Begun as a personal reprieve from an often-bleak political climate, Cold War Steve – Christopher Spencer in real life – started collaging images of longstanding Eastender Steve McFadden (aka Phil Mitchell) into Cold War-era scenarios, using a £3 smartphone app while commuting. As Brexit Britain begins to take shape his output has taken an increasingly surreal, satirical turn – in what some are calling “furious absurdism” – creating dystopian, absurdly funny Brexit-era landscapes populated with a rotating cast of political, cultural or otherwise newsworthy (or not) figures, and ever-present Fray Bentos pies. A pitch-perfect marriage of internet meme culture and the political lampoon, Cold War Steve satirises our increasingly incongruous-seeming popular-political culture with quintessentially British humour.
In a time when the UK’s exit from the EU looms large, Cold War Steve offers us a satirical escape from a world that seems to have slipped its moorings from reality.

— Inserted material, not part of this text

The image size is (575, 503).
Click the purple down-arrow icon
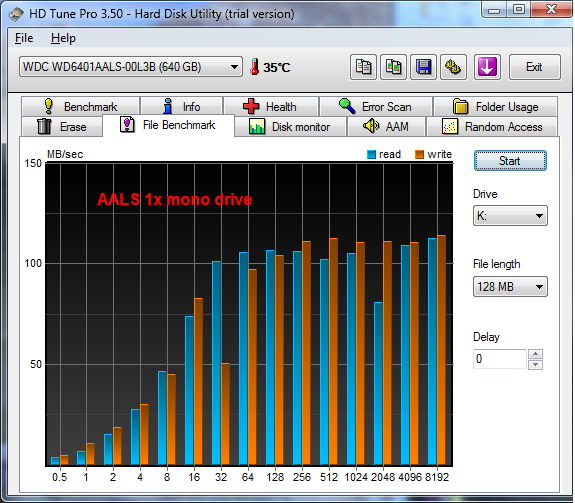click(487, 67)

Martin Rowson’s cartoons appear regularly in The Guardian where he has been commenting on Brexit for several years. He has also worked for The Times, the Independent on Sunday, the Daily Mirror, The Spectator and the Morning Star, as well as many other publications. He won the Cartoon Art Trust’s Political Cartoonist of the Year Award in 2000 and 2004, the Political Cartoon Society’s Cartoon of the Year in 2003 and 2007 and was their Cartoonist of the Year in 2010. Martin discussed his latest book, The Pen is Mightier than the Word, at The Wanstead Tap in 2018.
Praise for The Festival of Brexit:
“Exemplifies an angry new movement… the new furious absurdism” – The Economist.
“Online therapy for those beaten down by political despair.” – The Guardian.
“A modern Hogarth or Gillray… He’s newsy and angry. It’s what Brits do best. Don’t engage with these people’s arguments because they don’t have any. Just flay them alive with humour, sarcasm and art.” – Jon Savage.
“No one has caught the mood of Brexit Britain as acutely as Cold War Steve.” – The Art Newspaper.